From the top of the records below down to the line containing "444x451 pixels.", reproduce every line exactly.

==== SUPPLIED RECORDS

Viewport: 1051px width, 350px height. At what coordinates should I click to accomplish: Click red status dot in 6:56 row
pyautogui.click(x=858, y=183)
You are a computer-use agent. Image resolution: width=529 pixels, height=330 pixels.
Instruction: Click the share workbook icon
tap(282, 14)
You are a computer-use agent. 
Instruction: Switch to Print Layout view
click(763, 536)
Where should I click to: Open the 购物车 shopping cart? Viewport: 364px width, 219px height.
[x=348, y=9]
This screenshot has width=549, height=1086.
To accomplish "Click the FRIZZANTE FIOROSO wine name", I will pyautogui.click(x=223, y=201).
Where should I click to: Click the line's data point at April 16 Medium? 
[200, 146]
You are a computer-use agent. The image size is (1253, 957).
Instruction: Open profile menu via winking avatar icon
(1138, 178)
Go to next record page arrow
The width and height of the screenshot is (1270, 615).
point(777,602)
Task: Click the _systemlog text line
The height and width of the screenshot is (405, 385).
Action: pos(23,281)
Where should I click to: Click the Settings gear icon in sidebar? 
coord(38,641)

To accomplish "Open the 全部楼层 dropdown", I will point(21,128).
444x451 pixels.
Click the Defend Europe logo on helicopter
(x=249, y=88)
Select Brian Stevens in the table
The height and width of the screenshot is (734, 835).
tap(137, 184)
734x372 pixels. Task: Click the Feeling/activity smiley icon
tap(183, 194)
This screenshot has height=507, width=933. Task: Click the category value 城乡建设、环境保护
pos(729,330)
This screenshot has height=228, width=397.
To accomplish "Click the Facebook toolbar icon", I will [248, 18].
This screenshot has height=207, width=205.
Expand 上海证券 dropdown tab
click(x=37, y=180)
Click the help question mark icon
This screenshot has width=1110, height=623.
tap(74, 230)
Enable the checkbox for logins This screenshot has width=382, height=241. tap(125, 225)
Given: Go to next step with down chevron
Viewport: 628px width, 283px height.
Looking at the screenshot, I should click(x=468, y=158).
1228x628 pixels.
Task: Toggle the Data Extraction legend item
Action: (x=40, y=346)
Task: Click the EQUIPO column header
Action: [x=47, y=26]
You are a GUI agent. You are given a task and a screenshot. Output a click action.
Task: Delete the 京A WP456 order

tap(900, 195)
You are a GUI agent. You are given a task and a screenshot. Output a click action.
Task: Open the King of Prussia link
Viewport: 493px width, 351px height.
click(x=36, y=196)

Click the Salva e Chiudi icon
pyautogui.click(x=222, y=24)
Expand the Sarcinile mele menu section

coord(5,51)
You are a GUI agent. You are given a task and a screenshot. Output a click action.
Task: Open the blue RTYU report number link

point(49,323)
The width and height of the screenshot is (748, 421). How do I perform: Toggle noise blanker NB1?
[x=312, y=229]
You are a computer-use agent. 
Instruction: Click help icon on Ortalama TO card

========

**WRITTEN SOLUTION**
Viewport: 1051px width, 350px height. At what coordinates should I click to accomplish: Click red status dot in 6:56 row
pyautogui.click(x=858, y=183)
You are a computer-use agent. Image resolution: width=529 pixels, height=330 pixels.
Instruction: Click the share workbook icon
tap(282, 14)
You are a computer-use agent. 
Instruction: Switch to Print Layout view
click(763, 536)
Where should I click to: Open the 购物车 shopping cart? Viewport: 364px width, 219px height.
[x=348, y=9]
This screenshot has width=549, height=1086.
To accomplish "Click the FRIZZANTE FIOROSO wine name", I will pyautogui.click(x=223, y=201).
Where should I click to: Click the line's data point at April 16 Medium? 
[200, 146]
You are a computer-use agent. The image size is (1253, 957).
Instruction: Open profile menu via winking avatar icon
(1138, 178)
Go to next record page arrow
The width and height of the screenshot is (1270, 615).
point(777,602)
Task: Click the _systemlog text line
The height and width of the screenshot is (405, 385).
Action: pos(23,281)
Where should I click to: Click the Settings gear icon in sidebar? 
coord(38,641)

To accomplish "Open the 全部楼层 dropdown", I will point(21,128).
444x451 pixels.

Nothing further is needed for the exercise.